What this repo does:

We are given some noisy, blurry image:

    b = Ax + E

Trivially, we can find x by,

    x = inv(A) .* (b - E)

But we cannot know E. This is the inverse problem.
Therefore the best we can do for now is,

    x = inv(A) .* b
        = inv(A) .* (Ax + E)
        = x + inv(A) .* E


But, in most cases:
    
    norm(inv(A) .* E) >> norm(x)

So the problem is enormously ill-conditioned, and the resulting matrix is 
garbage, as no


Recall that the singular value decomposition of A is:

   A = U Σ V^T

Where U, V are orthonormal matrices and
Σ is diagonal and ordered such that Σ_{ii} < Σ_{jj} if i > j

The most basic method to overcome the ill-conditioning is to truncate the 
smallest terms.

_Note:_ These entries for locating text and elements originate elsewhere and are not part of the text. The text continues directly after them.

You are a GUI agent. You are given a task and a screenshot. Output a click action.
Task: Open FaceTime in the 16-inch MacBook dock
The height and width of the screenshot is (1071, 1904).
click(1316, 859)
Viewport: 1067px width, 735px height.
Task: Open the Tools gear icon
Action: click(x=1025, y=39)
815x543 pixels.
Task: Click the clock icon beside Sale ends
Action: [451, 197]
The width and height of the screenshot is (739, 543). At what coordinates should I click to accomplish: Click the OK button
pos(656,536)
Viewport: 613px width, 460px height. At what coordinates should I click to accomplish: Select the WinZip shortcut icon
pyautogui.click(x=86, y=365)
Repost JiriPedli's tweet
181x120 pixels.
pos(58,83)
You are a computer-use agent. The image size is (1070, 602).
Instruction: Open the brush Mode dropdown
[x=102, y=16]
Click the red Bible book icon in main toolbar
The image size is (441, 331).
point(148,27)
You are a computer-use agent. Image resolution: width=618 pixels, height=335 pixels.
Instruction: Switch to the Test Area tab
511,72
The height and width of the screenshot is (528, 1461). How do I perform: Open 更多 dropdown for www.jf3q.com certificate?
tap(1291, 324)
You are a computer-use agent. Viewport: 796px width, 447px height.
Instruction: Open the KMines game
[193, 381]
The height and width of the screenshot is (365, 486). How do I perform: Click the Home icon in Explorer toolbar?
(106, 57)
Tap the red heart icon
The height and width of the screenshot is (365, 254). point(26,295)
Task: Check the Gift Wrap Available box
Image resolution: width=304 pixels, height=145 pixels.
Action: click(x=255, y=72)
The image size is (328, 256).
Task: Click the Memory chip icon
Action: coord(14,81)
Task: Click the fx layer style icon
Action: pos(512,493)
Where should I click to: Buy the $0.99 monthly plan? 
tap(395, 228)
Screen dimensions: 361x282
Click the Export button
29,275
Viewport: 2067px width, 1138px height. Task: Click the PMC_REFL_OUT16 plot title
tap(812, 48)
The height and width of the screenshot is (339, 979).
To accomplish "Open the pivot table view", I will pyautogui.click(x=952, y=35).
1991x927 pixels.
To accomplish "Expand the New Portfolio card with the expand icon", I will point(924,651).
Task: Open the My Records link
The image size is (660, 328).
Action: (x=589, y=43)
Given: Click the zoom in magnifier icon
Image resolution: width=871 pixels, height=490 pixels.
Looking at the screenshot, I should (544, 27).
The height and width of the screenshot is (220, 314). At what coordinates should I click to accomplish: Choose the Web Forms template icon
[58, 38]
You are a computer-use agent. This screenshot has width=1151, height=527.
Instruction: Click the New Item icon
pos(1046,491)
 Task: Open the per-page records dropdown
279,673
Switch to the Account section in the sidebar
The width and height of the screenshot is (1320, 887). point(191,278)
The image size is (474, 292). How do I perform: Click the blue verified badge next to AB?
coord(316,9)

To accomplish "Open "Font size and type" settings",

This removes the high-frequency components from Σ, 
so the inverse doesn't produce garbage:

    Σ_{k} : { Σ_{ii}, i < k
            { 0, i > k


Then inv(A_{k}) .* b looks not terrible. But we lose a fair bit of 
information about the original image this way.


Instead, a slightly better approach is to apply Tikhonov regularization, 
which mutes the high-frequency components and amplifies the low-frequency 
components,

    Σ_t = Σ^2 / (Σ^2 + α^2)

for some predetermined alpha, which is dependant on the image itself. This can 
be (approximately) linearised. If so, both truncating and the Tikhonov methods
can be viewed as just multiplying Σ by some large matrix.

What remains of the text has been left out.